Justice described the legislation on Twitter as "a bill that will save lives".
"I stated from the beginning that if WV legislators presented me a bill that preserved life and provided fair and logical exceptions, I would sign it," he added. "And that's what I did today."
Medical crises, rape and incest victims up to eight weeks of pregnancy for adults and fourteen weeks for children are excluded from the restriction.
48 hours prior to the surgery, victims must report their assault to law police. Police or a doctor can be contacted by minors, who must then inform police.
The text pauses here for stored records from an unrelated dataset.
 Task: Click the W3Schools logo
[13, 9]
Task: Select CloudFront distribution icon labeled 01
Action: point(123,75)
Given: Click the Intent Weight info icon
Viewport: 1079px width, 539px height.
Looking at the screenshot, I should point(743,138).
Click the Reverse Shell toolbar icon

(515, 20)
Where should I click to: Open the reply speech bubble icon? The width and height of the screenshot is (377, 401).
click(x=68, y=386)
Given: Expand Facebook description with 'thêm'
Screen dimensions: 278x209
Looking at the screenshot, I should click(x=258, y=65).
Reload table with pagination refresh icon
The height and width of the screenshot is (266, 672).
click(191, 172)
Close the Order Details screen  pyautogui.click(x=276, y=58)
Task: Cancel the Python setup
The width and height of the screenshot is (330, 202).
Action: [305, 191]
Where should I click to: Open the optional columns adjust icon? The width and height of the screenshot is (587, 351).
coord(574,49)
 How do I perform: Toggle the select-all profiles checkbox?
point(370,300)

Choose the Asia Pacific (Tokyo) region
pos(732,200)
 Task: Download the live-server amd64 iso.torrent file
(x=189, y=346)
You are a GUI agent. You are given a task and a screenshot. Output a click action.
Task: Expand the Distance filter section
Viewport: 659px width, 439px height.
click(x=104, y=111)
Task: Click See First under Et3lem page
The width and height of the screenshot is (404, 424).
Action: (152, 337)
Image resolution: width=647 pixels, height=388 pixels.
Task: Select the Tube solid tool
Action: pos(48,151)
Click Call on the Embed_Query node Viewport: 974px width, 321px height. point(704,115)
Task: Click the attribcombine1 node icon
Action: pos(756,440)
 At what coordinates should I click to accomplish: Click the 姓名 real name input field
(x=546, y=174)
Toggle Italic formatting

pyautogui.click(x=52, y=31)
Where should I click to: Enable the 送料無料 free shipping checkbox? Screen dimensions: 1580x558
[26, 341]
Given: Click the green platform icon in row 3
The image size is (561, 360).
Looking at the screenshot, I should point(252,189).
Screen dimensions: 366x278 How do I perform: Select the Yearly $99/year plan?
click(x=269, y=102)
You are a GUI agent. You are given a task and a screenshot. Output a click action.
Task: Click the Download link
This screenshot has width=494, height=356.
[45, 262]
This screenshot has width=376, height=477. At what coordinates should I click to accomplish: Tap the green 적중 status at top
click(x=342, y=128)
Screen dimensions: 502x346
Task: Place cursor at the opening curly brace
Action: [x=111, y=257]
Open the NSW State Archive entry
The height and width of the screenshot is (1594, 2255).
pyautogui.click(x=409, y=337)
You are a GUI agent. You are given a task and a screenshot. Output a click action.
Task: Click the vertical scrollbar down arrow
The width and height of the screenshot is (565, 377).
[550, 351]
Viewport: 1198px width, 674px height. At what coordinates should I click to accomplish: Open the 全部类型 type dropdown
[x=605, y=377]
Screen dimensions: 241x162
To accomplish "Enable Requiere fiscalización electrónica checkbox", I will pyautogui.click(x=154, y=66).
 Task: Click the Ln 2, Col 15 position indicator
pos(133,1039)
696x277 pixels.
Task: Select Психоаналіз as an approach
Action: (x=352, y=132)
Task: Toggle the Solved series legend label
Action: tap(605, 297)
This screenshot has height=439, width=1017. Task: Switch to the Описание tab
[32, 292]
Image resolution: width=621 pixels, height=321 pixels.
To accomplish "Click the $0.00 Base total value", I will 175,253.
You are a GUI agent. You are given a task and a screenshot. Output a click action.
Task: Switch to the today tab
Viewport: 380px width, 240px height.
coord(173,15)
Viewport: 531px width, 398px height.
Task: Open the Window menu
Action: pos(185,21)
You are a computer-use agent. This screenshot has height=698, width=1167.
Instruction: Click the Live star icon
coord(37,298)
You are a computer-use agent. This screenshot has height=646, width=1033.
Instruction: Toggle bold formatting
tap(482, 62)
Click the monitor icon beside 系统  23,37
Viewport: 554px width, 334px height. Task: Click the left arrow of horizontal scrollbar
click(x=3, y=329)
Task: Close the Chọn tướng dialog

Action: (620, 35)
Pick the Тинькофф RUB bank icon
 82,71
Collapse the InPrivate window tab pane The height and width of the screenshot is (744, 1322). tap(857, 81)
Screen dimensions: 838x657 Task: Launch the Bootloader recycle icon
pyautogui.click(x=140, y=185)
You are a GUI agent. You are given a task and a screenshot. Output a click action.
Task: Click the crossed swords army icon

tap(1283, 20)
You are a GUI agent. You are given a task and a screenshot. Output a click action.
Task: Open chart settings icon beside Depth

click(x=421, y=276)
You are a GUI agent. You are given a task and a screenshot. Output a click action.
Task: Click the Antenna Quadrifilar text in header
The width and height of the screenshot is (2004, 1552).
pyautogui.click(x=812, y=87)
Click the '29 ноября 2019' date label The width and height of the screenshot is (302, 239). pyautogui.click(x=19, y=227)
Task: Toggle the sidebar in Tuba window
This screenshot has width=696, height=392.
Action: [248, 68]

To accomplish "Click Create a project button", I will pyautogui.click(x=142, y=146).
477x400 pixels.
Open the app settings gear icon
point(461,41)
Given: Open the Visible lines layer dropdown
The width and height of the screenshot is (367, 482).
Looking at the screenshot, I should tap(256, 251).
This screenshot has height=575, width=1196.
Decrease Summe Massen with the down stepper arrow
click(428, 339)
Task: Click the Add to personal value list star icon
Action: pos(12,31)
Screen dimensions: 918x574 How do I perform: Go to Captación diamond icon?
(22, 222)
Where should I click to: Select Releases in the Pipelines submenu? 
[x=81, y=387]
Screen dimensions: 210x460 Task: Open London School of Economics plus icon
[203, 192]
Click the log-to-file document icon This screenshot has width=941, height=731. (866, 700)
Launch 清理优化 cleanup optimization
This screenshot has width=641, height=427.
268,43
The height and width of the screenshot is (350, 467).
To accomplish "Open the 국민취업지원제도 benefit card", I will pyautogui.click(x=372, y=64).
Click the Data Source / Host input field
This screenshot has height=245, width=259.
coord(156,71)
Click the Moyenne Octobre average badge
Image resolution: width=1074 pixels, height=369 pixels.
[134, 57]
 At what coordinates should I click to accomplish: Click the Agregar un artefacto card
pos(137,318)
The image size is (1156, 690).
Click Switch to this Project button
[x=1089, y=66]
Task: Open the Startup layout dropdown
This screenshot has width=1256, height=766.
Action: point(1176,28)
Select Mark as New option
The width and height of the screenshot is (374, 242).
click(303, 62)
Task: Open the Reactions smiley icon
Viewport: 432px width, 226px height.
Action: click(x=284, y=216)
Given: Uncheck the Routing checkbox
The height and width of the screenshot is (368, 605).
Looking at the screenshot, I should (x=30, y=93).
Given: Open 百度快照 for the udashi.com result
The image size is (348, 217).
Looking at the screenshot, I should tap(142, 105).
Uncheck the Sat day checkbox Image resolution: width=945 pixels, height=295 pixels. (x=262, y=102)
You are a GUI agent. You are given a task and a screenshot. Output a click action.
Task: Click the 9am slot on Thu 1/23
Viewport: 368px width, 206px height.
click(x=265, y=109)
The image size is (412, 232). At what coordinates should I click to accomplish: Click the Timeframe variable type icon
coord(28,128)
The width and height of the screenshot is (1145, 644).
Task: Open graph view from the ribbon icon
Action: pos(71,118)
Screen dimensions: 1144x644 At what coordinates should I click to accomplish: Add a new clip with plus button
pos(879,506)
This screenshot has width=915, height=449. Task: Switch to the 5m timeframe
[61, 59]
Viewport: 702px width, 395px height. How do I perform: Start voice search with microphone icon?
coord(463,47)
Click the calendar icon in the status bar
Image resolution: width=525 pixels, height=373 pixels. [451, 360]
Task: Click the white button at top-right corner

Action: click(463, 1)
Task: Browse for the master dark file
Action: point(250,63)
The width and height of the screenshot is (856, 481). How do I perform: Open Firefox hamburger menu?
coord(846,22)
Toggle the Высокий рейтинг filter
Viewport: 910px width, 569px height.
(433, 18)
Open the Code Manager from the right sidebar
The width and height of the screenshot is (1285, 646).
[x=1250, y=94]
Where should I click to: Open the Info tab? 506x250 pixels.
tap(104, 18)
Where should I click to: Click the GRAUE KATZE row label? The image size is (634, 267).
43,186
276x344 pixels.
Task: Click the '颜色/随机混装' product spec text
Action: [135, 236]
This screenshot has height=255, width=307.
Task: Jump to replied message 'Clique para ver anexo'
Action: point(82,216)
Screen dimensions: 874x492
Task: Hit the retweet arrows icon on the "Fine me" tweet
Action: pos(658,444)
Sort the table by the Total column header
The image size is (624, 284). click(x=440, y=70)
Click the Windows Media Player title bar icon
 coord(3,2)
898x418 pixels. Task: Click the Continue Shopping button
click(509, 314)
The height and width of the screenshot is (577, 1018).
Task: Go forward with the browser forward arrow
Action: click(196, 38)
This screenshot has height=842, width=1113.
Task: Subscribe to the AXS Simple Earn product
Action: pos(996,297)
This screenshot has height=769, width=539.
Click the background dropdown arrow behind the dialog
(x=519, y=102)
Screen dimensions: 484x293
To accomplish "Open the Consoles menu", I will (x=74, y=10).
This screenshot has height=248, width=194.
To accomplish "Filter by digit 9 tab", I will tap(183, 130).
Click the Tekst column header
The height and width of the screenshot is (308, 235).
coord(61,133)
At least two Republican lawmakers have claimed that the bill's requirement that abortions be carried out by doctors in hospitals was meant to prevent the Women's Health Centre, the state's only abortion clinic, from continuing to conduct the procedure, which it has done since 1976.
Abortion providers who violate the law risk up to 10 years in prison.
The executive director of the Women's Health Centre of West Virginia, Katie Quinonez, said the clinic's attorney urged them to stop performing abortions immediately after lawmakers passed the bill on Tuesday.
The staff spent Tuesday night and Wednesday cancelling dozens of appointments and giving them the means to make out-of-state appointments and money to aid with the procedure and travel costs.
Abortion restrictions in Indiana, which were passed in August, went into effect yesterday.
With the addition of Indiana and West Virginia, there are now more than a dozen states that have abortion restrictions, although most of them were already in place when the Supreme Court's decision to strike down the right to an abortion was made.
The ongoing debate within and outside of the Republican Party was heightened on Tuesday when Republican Senator Lindsey Graham of South Carolina introduced a bill that would outlaw abortion nationwide after the 15th week of pregnancy, with very few exceptions. However, the proposal has almost no chance of passing in the Democratic-controlled Congress.